Lea Jakobiak
On the eve of a keynote speech by the ECB President, Mario Draghi, one leading economist doesn't hold back in the way he believes the Bank has dealt with the eurozone's faltering recovery.
Article / 19 November 2012 at 23:01 GMT

Greek Eurozone exit in 6 months after Europe goes to worse place

Steen Jakobsen Steen Jakobsen
Chief Economist & CIO / Saxo Bank

Greece is in the midst of a negative compounding story and the only relief in sight is a short to medium term break from the Eurozone within about six months’ time, says Steen Jakobsen, Chief Economist Saxo Bank.

“Although I want Greece to have all the best things in the world I think ultimately it will need to do something which is outside the box,” says Steen.

He believes an exit from the Eurozone within six months is a very likely scenario considering Europe’s desire to try to keep Greece alive for some time yet, particularly ahead of the upcoming German election. Until then Steen sees Europe going through some rough patches before a recovery begins in 2013.

A worst place is ahead for Europe
“The first quarter of next year will be the worst quarter of the debt crisis in terms of growth and the amount of headwind to austerity and the lack of ability to move to a mandate for change,” says Steen. “We will see recovery inside the next four quarters in Europe but we need to go to a worse place first.”

Disintegration and desperation
The main problem for Greece is that none of the promised austerity measures have been implemented. And with no one willing to give up their entitlements this has created a negative compounding story where everything disintegrates and gets worse month by month as seen by the recent social tensions.

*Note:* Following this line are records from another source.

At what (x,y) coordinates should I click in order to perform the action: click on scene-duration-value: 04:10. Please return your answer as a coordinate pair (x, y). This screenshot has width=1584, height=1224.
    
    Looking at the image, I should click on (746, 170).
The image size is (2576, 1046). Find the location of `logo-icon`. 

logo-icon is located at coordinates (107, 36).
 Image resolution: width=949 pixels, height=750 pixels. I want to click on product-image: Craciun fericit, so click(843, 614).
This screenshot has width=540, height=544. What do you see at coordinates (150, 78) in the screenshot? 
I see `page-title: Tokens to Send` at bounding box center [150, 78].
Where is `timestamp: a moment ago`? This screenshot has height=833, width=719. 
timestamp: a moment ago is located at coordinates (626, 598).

Meanwhile, the rest of Europe is so desperate for Greece to continue as if nothing has happened and so it is very likely that within the week Greece will be paid its next tranche of financial aid in order to stay afloat, says Steen.


mikeblack mikeblack
The implementation of the austerity measures has started and a ride around Athens or Thessaloniki will confirm that. Salaries and pensions have decreased dramatically over the last 2 years unfortunately without any real result. Not sure if a euro exit could help but among the desperate measures it might be the best.
Yvette Roper Yvette Roper
Thanks Mike for your insight on the Greek situation. Because you are a Greek national your input really adds value to the community. As the Greek situation develops (worsens) please keep commenting on
Juhani Huopainen Juhani Huopainen
Internal devaluations never work - without extraordinary circumstances. This has been stated by German IFO Institute, Krugman or basically any empiricist. But this conclusion is not getting through to Europe's crreditor countries because they cannot stomach the losses and politicians hold the euro sacred.
Mariani Carlo Mariani Carlo
can you explain to me, if Greece leave euro where the economy should benefit . Rich people can buy some island for nothing and then what changes?
Juhani Huopainen Juhani Huopainen
Mariani, two ways: 1) the real value of nominal debts (household, government, corporations) becomes smaller in terms of outside currency, but stays the same for the Greek. Also asset prices are now priced in a devalued currency: the Greek houses and companies would be more attractively priced from the foreigner's point of view, and their price would go up. All the legally binding Greek costs (pensions, salaries etc) would also become cheaper in terms of foreign currency. Leaving the euro and letting the drachma (or whatever it would would be) devalue by say 30%, would in effect be similar to a wage cut of 30%, but without killing all the households that have debt. FX devaluations have been done about a hundred times in the past in different countries at different times and it has always worked. Internal devaluations have been tried about hundred times as well, but they have never worked.
Juhani Huopainen Juhani Huopainen
some more: IFO Greece’s exit from EMU: historical experience, macroeconomic implications and organisational implementation

Krugman: Internal Devaluation, Inflation, and the Euro

The Economist: To work, internal devaluation requires higher inflation in eurozone
mikeblack mikeblack
I agree with Juhani, Not to mention the export opportunities even if Greece was never a big exporting power. However, a period of one year or even more will be devastating and subject to social unrest. And there exactly lies the question: Does Greece want a sudden shocking change or a slow and painful continuation of the ineffective and unfair measures?
Mariani Carlo Mariani Carlo
I agree with you but what about the restructuring process of the entire economy? The public administration need a restructuring phase and the country need to attract capital in a stable situation. I saw the italian experience and a lot of devaluation. Italy is not now competitive and then growth outlook is week. The problem is not the euro, but is more complicated . TKS
Juhani Huopainen Juhani Huopainen
Euro IS definitely the problem, but that does not mean there isn't a lot of other issues as well. Hard enough economical restructurings happen only at gunpoint. Coming from Finland I'm well-aware of the havoc deep devaluations and high levels of debt can play on economy - in the early nineties the drop here was the largest of any OECD country after the WWII.